Dataset records:
------

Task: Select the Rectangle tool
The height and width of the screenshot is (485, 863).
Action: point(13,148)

------

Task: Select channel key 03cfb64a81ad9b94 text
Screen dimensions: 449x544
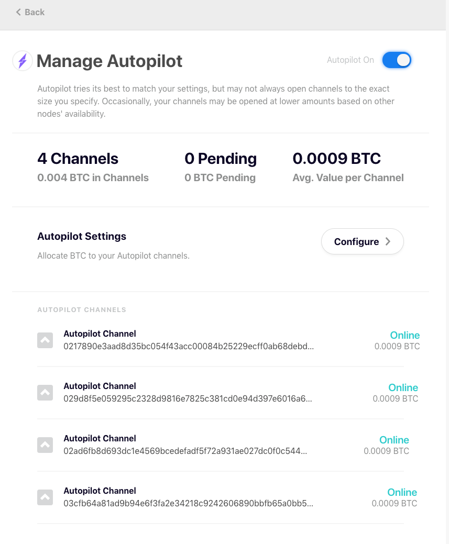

------

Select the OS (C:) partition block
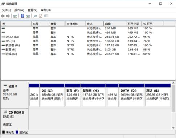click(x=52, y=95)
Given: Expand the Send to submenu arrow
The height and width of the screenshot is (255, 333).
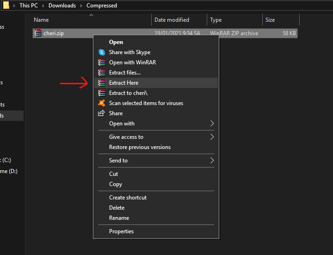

------

Work request:
Count of lines with "Task": please work it out for the entries above and give the number by itself.

Answer section:
2